The task
List each line in the rows below that contains the word "perform".
——————
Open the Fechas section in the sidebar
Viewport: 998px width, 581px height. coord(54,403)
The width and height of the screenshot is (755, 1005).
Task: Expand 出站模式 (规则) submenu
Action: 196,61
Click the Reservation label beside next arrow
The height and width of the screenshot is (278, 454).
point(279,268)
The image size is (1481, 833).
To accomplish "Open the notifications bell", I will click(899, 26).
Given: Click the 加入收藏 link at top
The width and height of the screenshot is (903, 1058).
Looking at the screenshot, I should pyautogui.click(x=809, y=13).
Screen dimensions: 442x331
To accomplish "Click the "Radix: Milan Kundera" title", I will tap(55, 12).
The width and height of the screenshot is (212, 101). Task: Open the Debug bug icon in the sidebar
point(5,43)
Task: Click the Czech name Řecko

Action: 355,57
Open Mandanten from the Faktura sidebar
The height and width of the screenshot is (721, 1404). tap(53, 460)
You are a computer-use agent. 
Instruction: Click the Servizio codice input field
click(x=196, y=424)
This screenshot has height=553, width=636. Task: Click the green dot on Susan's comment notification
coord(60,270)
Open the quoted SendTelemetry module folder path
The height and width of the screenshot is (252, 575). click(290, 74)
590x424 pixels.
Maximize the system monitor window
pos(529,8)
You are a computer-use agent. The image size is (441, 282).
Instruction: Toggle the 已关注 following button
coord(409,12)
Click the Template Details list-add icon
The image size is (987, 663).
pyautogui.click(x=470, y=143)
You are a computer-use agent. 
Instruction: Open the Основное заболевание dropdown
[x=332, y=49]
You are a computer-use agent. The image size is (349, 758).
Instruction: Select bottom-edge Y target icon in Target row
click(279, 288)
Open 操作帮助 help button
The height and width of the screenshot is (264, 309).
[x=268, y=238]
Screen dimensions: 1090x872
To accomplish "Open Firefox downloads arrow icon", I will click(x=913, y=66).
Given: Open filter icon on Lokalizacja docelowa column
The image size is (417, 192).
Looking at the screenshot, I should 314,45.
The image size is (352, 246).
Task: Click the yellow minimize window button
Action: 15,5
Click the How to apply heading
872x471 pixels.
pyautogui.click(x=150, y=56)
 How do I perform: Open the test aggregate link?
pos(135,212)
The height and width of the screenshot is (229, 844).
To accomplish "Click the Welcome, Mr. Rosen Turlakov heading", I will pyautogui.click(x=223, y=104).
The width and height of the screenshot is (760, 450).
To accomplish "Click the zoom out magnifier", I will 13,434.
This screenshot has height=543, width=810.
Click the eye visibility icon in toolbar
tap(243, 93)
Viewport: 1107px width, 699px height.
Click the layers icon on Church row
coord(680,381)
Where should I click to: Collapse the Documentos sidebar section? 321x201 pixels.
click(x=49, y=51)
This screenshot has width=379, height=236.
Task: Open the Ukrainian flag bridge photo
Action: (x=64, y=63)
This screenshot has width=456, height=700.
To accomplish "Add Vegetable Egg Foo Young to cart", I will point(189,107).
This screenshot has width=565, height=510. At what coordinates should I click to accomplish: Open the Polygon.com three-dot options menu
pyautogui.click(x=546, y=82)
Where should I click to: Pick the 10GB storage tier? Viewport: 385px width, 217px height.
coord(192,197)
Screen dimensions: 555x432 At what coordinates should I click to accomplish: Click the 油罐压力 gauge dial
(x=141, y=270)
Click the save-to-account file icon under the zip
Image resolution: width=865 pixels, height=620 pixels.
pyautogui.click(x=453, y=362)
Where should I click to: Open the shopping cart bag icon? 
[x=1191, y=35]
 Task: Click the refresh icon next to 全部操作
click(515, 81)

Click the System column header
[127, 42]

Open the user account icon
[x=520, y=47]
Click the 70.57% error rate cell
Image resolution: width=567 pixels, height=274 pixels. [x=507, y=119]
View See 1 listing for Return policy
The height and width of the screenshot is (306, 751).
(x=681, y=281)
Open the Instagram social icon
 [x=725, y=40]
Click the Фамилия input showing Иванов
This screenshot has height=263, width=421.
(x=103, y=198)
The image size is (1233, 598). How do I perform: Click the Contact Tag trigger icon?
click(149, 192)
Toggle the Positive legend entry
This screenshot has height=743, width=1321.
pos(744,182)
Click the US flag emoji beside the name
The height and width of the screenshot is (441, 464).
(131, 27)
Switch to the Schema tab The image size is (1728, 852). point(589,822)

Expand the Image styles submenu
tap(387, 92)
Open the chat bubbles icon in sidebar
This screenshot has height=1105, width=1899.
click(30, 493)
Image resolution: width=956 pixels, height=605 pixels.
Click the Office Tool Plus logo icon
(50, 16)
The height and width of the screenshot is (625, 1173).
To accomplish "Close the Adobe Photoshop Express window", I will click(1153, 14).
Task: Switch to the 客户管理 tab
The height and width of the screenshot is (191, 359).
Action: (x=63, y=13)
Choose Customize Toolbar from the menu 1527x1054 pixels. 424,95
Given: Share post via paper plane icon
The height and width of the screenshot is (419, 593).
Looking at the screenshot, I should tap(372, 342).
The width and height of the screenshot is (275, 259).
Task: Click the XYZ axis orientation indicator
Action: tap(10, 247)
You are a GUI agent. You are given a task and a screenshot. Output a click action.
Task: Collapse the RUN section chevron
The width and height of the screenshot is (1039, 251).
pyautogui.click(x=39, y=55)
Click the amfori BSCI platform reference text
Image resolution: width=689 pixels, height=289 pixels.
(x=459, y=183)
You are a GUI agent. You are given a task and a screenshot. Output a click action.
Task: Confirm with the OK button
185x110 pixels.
——————
Finished exercise
 How do I perform: Open the test aggregate link?
The image size is (1233, 598). How do I perform: Click the Contact Tag trigger icon?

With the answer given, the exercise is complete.